Around the age of 40, the eye will slowly lose accommodation capacity because the lens of the eye becomes less flexible and cannot become convex enough to see nearby objects sharply. This is called presbyopia (old-sightedness). The bottom line is that the proximity point (see schematic image) will be further away. It is a normal condition, which is age-related and will therefore affect everyone. The ideal reading glasses depict an object that is approximately 30 cm away in the proximity point. The reading glasses thus compensate for the shortage of accommodation, so that close vision can be seen again.

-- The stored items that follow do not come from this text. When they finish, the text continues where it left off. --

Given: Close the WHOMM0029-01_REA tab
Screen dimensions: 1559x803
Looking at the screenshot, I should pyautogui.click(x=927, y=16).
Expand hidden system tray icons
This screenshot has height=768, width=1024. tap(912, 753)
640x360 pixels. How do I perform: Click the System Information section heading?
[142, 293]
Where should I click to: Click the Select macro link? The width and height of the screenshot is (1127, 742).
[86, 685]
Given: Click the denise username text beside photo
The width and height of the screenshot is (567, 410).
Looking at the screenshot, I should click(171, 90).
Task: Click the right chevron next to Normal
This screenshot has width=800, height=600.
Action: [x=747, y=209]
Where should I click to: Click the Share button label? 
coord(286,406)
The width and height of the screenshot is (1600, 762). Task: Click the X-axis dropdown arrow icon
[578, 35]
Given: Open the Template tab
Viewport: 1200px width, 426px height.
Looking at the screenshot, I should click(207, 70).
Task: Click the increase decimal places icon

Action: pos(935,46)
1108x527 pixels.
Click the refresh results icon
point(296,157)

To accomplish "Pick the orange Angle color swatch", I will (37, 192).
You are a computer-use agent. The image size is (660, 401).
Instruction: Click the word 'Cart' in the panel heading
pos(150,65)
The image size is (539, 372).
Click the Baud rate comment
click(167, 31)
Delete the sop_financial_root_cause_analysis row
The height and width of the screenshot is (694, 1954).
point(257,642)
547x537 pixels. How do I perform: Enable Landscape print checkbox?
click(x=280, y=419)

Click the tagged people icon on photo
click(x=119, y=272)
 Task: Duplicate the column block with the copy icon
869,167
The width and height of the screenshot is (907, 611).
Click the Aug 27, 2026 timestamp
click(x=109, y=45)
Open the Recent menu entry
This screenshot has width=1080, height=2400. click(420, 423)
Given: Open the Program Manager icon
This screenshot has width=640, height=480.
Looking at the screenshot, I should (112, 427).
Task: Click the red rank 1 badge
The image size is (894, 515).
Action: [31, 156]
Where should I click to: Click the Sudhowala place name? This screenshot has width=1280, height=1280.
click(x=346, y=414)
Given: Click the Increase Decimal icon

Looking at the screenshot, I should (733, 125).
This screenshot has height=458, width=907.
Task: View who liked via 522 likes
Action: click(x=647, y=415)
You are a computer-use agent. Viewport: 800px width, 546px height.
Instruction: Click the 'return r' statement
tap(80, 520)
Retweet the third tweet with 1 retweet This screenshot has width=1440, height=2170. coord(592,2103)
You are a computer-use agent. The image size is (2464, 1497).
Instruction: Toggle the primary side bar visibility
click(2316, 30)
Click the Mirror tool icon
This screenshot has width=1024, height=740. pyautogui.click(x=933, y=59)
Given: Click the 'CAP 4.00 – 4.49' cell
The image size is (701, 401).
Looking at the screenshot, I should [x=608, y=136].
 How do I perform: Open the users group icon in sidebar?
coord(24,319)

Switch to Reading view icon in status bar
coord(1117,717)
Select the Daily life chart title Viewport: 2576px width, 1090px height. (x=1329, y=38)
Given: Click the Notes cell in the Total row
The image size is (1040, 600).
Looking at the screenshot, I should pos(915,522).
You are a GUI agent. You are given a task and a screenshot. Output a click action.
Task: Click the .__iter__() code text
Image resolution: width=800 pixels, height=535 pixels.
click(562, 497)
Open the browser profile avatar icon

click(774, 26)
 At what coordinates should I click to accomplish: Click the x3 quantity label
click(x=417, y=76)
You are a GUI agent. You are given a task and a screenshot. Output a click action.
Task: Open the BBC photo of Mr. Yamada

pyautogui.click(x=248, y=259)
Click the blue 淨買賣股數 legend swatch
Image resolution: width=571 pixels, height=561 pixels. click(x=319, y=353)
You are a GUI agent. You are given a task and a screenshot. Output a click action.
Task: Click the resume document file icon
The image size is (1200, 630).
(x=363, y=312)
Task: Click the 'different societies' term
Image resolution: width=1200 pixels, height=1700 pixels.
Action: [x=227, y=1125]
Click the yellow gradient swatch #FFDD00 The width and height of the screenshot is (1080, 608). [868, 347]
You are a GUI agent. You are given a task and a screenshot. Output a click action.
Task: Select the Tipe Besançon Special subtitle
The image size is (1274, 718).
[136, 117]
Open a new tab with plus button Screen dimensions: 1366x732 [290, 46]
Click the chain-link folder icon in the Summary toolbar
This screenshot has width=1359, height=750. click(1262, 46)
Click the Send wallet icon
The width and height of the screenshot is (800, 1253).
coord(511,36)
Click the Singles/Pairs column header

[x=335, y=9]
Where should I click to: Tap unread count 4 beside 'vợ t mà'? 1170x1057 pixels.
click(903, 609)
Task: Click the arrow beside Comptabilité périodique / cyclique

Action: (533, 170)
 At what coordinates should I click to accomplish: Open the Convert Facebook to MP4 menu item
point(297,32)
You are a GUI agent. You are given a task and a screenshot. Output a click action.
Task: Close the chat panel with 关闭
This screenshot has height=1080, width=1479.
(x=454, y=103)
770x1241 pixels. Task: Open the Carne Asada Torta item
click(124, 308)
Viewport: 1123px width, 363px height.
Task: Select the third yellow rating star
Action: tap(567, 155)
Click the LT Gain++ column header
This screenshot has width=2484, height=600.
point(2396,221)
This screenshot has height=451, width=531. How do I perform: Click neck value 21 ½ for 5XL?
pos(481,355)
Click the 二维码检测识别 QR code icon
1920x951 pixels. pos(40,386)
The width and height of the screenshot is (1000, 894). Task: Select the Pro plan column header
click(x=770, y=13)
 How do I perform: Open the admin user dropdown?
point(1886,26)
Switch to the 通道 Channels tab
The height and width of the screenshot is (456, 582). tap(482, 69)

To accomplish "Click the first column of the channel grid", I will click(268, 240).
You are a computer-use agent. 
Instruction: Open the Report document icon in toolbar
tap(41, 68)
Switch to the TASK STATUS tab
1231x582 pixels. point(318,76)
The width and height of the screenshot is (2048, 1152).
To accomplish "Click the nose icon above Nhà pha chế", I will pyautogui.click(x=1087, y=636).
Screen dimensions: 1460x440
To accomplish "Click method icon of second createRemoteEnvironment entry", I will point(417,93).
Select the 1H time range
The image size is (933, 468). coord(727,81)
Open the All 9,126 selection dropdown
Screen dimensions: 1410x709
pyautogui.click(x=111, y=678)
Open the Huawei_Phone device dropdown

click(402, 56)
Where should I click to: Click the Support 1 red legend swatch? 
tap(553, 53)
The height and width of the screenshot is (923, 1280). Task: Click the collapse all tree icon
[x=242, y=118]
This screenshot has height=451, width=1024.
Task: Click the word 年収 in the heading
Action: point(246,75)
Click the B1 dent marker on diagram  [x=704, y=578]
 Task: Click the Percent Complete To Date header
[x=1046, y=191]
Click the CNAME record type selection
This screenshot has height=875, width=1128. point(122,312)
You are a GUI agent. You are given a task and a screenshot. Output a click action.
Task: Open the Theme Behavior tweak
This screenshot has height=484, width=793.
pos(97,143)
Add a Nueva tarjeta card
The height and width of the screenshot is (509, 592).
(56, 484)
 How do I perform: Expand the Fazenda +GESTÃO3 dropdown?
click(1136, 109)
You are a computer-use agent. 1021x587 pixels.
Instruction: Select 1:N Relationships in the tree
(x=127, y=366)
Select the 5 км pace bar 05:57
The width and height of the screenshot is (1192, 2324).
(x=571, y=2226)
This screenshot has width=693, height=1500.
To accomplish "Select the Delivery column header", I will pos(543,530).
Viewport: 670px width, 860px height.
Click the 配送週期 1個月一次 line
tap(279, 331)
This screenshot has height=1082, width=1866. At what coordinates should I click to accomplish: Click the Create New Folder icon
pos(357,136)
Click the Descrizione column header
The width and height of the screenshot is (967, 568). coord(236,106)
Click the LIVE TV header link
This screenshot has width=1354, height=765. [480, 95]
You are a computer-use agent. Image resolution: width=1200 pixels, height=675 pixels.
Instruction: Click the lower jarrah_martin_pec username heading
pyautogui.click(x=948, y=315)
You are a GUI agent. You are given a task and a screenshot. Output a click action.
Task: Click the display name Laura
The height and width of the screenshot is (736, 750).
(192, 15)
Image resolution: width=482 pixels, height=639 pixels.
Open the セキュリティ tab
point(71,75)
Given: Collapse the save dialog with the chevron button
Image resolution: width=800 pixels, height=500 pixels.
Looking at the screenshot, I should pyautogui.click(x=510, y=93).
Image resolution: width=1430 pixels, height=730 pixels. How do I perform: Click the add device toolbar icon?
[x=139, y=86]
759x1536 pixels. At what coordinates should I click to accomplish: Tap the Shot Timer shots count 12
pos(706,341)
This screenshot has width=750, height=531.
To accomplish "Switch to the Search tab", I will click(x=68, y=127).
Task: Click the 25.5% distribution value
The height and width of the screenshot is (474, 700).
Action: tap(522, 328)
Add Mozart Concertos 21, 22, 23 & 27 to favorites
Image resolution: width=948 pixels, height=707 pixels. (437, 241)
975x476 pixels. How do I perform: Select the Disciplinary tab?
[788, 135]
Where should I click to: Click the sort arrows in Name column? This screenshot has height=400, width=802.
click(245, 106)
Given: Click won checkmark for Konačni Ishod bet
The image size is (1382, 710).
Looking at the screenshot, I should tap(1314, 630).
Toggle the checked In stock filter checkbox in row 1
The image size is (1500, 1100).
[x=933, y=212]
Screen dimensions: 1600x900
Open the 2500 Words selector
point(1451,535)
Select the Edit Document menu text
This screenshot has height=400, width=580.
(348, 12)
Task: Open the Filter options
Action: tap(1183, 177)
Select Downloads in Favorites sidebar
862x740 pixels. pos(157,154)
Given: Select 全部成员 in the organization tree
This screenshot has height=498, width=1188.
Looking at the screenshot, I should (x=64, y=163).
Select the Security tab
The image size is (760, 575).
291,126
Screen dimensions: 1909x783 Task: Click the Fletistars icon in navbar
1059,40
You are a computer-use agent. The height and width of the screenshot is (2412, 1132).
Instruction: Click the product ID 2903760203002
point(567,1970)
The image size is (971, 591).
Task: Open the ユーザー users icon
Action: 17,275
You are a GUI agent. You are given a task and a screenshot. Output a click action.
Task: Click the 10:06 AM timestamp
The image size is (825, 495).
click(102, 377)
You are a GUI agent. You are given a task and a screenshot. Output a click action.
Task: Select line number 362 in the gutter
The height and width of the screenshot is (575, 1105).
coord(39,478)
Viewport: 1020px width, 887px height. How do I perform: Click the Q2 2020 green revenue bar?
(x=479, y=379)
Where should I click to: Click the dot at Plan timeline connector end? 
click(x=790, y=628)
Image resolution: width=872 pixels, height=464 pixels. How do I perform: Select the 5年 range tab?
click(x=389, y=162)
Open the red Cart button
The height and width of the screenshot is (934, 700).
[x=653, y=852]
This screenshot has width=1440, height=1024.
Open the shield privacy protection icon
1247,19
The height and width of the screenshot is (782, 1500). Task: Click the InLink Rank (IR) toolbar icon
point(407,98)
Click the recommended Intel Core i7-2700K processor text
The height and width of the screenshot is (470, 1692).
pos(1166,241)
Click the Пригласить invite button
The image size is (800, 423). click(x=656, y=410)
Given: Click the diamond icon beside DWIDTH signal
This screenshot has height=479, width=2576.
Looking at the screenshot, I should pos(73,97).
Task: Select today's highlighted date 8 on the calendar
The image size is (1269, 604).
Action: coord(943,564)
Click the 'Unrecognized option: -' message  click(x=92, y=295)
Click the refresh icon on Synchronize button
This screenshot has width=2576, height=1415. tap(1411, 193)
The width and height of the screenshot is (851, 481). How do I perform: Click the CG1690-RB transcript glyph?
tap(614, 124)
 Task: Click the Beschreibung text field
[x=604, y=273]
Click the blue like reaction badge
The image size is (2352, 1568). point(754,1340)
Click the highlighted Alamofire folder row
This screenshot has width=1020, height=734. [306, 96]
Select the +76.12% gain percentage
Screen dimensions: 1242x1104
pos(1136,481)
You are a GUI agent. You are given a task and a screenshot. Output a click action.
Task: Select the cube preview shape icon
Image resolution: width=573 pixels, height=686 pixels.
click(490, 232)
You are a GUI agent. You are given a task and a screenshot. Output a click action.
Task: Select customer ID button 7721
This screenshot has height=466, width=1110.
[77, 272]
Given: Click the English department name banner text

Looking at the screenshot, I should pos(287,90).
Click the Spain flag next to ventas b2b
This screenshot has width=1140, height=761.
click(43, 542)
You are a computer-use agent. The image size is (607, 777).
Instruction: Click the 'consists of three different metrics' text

If someone is also nearsighted or farsighted, the correction required for presbyopia is added to the pre-existing myopia or hyperopia correction. The extra strength for presbyopia correction is called reading addition or simply addition. It is therefore possible that reading glasses are negative. This will be the case when the myopia correction is stronger than the reading addition. The reading glasses are then always less negative than the myopia correction. Many of these people, in their early presbyopia, when they had no reading glasses or reading area, had the habit of taking off their (normal) glasses when reading: at short distances, the presbyopia was more or less compensated by the myopia.
The reading addition can also be integrated into ordinary glasses. This then results in a bifocal (possibly even a trifocal) or a multifocal lens.
Some spectacle wearers find that separate screen glasses – with or without a reading area – are more comfortable with long-term screen use than multifocal glasses with a relatively small area for screen use.